__TASK OBJECTIVE__
From the text on COVID-19 litigation, list every subject that new pandemic-related employment claims are expected to concern.

Bracing for COVID-19 Litigation – What to Expect and How to Avoid It

It is widely accepted throughout the legal community that there will be a wave of COVID-19 related litigation once the immediate impact of the pandemic settles. As COVID-19 spread, employers quickly closed their offices and transitioned employees to remote working without time to plan. When the dust settles, employers should expect that they will be faced with new pandemic-related employment claims, some of which will likely be regarding pay, sick leave, workplace safety, layoffs, discrimination and accommodations.

[Stored items]
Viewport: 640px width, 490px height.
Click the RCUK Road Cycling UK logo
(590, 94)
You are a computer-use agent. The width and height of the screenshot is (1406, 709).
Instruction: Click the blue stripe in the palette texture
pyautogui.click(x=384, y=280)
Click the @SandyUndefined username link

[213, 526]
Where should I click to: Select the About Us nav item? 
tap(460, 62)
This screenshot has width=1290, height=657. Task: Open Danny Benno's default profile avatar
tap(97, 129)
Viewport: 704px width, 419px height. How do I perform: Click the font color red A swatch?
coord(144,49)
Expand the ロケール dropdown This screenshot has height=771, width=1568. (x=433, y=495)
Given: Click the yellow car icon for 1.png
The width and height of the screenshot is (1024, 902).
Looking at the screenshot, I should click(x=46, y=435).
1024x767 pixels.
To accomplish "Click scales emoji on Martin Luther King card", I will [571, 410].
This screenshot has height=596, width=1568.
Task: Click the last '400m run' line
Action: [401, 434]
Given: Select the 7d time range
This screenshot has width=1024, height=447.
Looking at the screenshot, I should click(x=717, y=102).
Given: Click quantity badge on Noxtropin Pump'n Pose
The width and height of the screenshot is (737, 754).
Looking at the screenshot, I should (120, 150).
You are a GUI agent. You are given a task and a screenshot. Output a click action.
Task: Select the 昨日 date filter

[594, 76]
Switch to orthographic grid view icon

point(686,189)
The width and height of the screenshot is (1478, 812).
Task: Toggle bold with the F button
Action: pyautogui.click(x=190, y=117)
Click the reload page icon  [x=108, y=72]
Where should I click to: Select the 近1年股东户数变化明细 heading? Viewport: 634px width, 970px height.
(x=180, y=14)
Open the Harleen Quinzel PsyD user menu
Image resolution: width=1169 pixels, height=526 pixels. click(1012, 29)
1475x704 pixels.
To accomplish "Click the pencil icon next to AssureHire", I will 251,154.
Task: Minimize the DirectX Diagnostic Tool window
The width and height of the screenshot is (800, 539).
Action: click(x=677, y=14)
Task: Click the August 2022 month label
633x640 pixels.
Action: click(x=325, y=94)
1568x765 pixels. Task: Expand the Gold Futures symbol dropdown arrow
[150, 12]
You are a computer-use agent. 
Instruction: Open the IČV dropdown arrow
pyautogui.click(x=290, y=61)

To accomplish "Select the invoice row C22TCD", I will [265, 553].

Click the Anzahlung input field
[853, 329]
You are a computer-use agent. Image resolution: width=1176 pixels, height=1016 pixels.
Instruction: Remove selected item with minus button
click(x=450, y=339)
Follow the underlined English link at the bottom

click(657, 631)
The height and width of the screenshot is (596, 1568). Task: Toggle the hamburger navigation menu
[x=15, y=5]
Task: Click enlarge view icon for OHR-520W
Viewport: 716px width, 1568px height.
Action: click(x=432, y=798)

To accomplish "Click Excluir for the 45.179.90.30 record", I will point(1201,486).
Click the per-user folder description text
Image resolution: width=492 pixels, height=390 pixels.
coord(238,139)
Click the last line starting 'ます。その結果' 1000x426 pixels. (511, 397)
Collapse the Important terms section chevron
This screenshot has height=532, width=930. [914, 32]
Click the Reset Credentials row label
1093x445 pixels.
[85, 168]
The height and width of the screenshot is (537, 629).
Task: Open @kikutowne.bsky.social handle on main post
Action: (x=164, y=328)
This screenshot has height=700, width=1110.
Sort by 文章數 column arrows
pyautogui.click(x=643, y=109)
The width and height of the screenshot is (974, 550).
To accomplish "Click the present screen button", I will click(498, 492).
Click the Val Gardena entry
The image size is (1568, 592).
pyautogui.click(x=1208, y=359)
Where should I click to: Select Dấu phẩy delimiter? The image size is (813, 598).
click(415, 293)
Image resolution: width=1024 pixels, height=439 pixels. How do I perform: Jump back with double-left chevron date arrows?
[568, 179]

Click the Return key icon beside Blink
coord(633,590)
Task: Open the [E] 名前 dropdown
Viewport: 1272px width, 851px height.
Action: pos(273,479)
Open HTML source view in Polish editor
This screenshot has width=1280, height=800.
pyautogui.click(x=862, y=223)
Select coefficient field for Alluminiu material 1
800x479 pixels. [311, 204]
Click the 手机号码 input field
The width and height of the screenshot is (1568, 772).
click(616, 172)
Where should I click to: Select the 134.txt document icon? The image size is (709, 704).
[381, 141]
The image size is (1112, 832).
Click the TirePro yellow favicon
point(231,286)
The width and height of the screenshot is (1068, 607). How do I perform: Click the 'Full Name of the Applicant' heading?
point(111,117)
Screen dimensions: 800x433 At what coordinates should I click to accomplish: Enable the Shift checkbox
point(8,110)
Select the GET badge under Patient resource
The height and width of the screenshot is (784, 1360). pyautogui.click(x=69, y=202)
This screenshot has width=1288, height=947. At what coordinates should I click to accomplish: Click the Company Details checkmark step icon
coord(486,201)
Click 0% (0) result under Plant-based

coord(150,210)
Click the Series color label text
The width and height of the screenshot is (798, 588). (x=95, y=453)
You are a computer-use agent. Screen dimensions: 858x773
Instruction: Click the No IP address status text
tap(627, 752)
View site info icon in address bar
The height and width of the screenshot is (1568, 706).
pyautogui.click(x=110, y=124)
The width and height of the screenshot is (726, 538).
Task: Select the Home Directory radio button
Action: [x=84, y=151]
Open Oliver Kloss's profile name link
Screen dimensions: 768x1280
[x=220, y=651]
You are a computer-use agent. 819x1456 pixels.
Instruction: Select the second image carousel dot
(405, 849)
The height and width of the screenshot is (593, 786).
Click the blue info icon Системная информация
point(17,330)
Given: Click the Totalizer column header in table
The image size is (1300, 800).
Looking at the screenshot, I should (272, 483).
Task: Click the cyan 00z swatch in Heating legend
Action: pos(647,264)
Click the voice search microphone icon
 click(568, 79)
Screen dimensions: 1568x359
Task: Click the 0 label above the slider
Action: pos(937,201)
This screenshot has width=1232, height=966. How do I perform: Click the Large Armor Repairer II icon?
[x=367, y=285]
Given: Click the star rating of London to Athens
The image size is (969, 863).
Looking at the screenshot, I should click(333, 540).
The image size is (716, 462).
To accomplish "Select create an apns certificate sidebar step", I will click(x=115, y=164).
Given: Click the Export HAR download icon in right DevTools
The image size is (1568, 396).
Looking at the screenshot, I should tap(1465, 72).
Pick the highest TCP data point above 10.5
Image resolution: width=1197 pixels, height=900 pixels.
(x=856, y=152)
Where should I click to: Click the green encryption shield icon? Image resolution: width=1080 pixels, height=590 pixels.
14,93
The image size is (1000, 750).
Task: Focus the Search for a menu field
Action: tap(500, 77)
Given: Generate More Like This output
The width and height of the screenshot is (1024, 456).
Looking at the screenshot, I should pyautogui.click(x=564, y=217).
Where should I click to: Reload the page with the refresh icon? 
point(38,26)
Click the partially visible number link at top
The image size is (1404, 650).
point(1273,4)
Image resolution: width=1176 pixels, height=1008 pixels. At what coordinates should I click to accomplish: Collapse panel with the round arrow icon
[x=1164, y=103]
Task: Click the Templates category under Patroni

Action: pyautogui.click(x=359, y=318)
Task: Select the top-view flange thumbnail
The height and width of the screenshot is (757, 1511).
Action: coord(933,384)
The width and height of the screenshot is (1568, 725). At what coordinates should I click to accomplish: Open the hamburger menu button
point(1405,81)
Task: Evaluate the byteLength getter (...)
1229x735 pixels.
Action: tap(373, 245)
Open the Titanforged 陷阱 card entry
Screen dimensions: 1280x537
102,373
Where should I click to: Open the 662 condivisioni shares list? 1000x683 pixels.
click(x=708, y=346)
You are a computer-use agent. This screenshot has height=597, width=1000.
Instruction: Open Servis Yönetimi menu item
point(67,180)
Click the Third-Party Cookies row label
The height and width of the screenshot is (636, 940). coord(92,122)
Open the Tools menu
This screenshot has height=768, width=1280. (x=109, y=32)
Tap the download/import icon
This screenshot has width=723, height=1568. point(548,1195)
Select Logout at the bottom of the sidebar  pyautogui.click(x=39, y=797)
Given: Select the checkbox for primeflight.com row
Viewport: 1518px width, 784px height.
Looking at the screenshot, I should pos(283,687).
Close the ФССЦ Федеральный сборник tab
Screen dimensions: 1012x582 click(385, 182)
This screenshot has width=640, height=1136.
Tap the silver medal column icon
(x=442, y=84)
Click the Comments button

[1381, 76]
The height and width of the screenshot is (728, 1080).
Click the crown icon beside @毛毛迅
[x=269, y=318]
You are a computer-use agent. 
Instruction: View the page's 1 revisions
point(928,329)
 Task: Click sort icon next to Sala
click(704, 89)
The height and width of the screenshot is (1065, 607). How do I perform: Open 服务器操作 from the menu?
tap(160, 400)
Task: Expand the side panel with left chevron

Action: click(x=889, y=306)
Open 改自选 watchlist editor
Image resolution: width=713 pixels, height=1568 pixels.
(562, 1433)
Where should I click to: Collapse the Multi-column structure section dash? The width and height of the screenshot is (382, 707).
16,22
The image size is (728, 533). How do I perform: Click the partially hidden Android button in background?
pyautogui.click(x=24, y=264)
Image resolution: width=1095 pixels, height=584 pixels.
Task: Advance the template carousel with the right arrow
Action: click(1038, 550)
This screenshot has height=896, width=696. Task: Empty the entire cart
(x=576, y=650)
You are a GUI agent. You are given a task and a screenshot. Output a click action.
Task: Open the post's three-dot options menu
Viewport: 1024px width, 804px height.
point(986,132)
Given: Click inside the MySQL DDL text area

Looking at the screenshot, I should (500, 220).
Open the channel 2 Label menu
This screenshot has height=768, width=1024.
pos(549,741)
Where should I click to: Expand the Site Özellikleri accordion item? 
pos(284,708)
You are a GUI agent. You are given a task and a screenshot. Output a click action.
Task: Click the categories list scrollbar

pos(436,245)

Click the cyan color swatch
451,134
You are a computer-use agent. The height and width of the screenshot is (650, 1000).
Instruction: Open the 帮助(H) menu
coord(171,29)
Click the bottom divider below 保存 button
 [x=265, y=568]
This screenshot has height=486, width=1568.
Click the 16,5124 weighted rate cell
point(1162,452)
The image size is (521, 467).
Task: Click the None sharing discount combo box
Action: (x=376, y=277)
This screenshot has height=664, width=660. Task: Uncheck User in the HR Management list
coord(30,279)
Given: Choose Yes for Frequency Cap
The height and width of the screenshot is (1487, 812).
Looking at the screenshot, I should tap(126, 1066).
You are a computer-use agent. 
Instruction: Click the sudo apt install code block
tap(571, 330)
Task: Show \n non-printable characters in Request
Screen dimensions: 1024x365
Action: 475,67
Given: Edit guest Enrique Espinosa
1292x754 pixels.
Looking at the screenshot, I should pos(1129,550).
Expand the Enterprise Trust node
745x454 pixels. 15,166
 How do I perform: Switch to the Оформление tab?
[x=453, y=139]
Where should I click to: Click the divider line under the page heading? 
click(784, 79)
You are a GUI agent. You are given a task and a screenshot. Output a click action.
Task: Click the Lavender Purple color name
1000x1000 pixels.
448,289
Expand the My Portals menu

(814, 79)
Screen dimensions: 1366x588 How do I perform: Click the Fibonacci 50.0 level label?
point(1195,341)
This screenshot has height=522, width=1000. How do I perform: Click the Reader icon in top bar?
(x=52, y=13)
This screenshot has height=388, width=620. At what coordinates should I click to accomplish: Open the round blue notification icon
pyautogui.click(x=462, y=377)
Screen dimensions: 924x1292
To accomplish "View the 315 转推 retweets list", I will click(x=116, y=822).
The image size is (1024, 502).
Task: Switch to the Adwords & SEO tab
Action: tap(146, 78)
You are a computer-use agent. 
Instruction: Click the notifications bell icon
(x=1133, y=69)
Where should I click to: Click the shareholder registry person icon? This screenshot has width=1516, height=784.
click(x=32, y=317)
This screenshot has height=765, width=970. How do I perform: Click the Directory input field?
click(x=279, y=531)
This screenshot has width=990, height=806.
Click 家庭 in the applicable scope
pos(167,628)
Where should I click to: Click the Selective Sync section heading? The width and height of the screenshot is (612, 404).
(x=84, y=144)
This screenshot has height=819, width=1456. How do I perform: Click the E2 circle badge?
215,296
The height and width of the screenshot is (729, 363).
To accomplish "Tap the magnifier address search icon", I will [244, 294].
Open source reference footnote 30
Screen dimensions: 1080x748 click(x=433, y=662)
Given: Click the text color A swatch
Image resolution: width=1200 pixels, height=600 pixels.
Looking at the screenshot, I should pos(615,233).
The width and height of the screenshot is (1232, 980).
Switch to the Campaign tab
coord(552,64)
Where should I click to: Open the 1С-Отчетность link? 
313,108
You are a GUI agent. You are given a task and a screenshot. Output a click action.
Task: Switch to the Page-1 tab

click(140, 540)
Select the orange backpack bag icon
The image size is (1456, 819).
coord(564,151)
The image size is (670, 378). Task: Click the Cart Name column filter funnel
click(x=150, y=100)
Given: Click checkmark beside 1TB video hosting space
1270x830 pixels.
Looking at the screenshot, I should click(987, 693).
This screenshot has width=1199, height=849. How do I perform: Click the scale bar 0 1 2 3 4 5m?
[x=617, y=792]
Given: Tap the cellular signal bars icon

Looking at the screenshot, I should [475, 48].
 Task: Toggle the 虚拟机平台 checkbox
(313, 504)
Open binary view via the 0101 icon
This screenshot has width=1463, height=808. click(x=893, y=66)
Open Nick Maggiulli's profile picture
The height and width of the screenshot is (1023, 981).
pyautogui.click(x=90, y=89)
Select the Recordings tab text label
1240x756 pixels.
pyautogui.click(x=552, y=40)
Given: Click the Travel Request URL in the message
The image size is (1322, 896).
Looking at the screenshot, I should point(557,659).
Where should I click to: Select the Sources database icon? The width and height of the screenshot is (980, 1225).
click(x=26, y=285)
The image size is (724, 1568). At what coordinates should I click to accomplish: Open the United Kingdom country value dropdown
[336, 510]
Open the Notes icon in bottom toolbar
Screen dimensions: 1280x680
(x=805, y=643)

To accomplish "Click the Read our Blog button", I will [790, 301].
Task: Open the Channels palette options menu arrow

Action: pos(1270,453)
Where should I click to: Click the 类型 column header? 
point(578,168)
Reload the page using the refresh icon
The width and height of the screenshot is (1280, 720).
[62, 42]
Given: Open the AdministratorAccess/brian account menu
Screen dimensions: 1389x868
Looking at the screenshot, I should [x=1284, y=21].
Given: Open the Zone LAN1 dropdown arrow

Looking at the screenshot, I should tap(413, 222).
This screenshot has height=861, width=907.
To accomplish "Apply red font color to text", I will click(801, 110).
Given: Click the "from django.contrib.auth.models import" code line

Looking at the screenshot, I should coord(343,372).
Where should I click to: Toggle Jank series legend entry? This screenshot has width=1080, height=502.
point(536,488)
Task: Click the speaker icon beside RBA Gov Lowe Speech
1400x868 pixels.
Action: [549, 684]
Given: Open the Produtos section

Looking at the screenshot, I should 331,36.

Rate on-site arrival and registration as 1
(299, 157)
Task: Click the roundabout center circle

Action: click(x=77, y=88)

__RESPONSE__
Pay, sick leave, workplace safety, layoffs, discrimination, accommodations